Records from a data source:
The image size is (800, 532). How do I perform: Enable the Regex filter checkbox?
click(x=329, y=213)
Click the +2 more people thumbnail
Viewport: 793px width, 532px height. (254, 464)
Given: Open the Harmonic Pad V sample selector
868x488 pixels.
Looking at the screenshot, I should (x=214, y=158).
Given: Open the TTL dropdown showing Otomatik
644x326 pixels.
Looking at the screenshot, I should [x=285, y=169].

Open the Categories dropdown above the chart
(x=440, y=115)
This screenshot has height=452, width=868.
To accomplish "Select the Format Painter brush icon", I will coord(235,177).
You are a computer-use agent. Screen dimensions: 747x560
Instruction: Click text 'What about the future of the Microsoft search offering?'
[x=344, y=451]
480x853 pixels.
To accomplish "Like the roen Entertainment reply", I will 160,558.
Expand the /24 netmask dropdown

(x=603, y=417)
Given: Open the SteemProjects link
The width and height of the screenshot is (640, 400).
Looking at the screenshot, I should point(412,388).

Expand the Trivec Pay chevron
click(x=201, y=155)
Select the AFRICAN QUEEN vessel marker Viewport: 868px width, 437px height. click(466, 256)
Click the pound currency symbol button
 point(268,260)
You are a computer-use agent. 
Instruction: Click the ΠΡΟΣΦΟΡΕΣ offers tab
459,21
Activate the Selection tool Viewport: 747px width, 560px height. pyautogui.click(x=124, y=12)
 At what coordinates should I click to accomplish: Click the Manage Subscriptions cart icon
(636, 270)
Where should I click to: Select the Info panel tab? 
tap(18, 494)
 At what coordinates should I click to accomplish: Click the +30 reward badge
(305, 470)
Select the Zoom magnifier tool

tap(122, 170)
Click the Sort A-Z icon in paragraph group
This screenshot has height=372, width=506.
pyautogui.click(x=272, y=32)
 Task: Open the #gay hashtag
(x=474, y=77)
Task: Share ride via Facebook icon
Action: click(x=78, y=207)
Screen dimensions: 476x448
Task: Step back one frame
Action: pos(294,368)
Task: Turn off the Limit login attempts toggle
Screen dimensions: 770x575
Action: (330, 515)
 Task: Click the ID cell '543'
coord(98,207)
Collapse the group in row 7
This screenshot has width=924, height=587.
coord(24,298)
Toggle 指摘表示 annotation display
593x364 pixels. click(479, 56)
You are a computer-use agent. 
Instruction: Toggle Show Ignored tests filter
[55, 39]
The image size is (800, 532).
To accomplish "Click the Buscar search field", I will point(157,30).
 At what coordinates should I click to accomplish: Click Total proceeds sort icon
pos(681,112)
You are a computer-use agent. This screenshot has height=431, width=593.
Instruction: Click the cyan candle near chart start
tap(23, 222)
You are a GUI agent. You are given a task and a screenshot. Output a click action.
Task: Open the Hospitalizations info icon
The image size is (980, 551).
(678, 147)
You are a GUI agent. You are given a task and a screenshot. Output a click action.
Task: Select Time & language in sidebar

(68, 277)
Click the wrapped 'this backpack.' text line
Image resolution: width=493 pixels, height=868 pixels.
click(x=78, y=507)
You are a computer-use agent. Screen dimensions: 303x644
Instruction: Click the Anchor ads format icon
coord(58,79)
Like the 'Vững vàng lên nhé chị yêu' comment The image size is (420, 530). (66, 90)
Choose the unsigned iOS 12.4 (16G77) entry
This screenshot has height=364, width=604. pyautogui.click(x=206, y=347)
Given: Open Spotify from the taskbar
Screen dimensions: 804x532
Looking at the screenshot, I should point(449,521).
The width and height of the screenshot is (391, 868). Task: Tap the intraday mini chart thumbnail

-- Work request --
Each record must be repeated exactly as it is.

-- Task solution --
The image size is (800, 532). How do I perform: Enable the Regex filter checkbox?
click(x=329, y=213)
Click the +2 more people thumbnail
Viewport: 793px width, 532px height. (254, 464)
Given: Open the Harmonic Pad V sample selector
868x488 pixels.
Looking at the screenshot, I should (x=214, y=158).
Given: Open the TTL dropdown showing Otomatik
644x326 pixels.
Looking at the screenshot, I should [x=285, y=169].

Open the Categories dropdown above the chart
(x=440, y=115)
This screenshot has height=452, width=868.
To accomplish "Select the Format Painter brush icon", I will coord(235,177).
You are a computer-use agent. Screen dimensions: 747x560
Instruction: Click text 'What about the future of the Microsoft search offering?'
[x=344, y=451]
480x853 pixels.
To accomplish "Like the roen Entertainment reply", I will 160,558.
Expand the /24 netmask dropdown

(x=603, y=417)
Given: Open the SteemProjects link
The width and height of the screenshot is (640, 400).
Looking at the screenshot, I should point(412,388).

Expand the Trivec Pay chevron
click(x=201, y=155)
Select the AFRICAN QUEEN vessel marker Viewport: 868px width, 437px height. click(466, 256)
Click the pound currency symbol button
 point(268,260)
You are a computer-use agent. 
Instruction: Click the ΠΡΟΣΦΟΡΕΣ offers tab
459,21
Activate the Selection tool Viewport: 747px width, 560px height. pyautogui.click(x=124, y=12)
 At what coordinates should I click to accomplish: Click the Manage Subscriptions cart icon
(636, 270)
Where should I click to: Select the Info panel tab? 
tap(18, 494)
 At what coordinates should I click to accomplish: Click the +30 reward badge
(305, 470)
Select the Zoom magnifier tool

tap(122, 170)
Click the Sort A-Z icon in paragraph group
This screenshot has height=372, width=506.
pyautogui.click(x=272, y=32)
 Task: Open the #gay hashtag
(x=474, y=77)
Task: Share ride via Facebook icon
Action: click(x=78, y=207)
Screen dimensions: 476x448
Task: Step back one frame
Action: pos(294,368)
Task: Turn off the Limit login attempts toggle
Screen dimensions: 770x575
Action: (330, 515)
 Task: Click the ID cell '543'
coord(98,207)
Collapse the group in row 7
This screenshot has width=924, height=587.
coord(24,298)
Toggle 指摘表示 annotation display
593x364 pixels. click(479, 56)
You are a computer-use agent. 
Instruction: Toggle Show Ignored tests filter
[55, 39]
The image size is (800, 532).
To accomplish "Click the Buscar search field", I will point(157,30).
 At what coordinates should I click to accomplish: Click Total proceeds sort icon
pos(681,112)
You are a computer-use agent. This screenshot has height=431, width=593.
Instruction: Click the cyan candle near chart start
tap(23, 222)
You are a GUI agent. You are given a task and a screenshot. Output a click action.
Task: Open the Hospitalizations info icon
The image size is (980, 551).
(678, 147)
You are a GUI agent. You are given a task and a screenshot. Output a click action.
Task: Select Time & language in sidebar

(68, 277)
Click the wrapped 'this backpack.' text line
Image resolution: width=493 pixels, height=868 pixels.
click(x=78, y=507)
You are a computer-use agent. Screen dimensions: 303x644
Instruction: Click the Anchor ads format icon
coord(58,79)
Like the 'Vững vàng lên nhé chị yêu' comment The image size is (420, 530). (66, 90)
Choose the unsigned iOS 12.4 (16G77) entry
This screenshot has height=364, width=604. pyautogui.click(x=206, y=347)
Given: Open Spotify from the taskbar
Screen dimensions: 804x532
Looking at the screenshot, I should point(449,521).
The width and height of the screenshot is (391, 868). Task: Tap the intraday mini chart thumbnail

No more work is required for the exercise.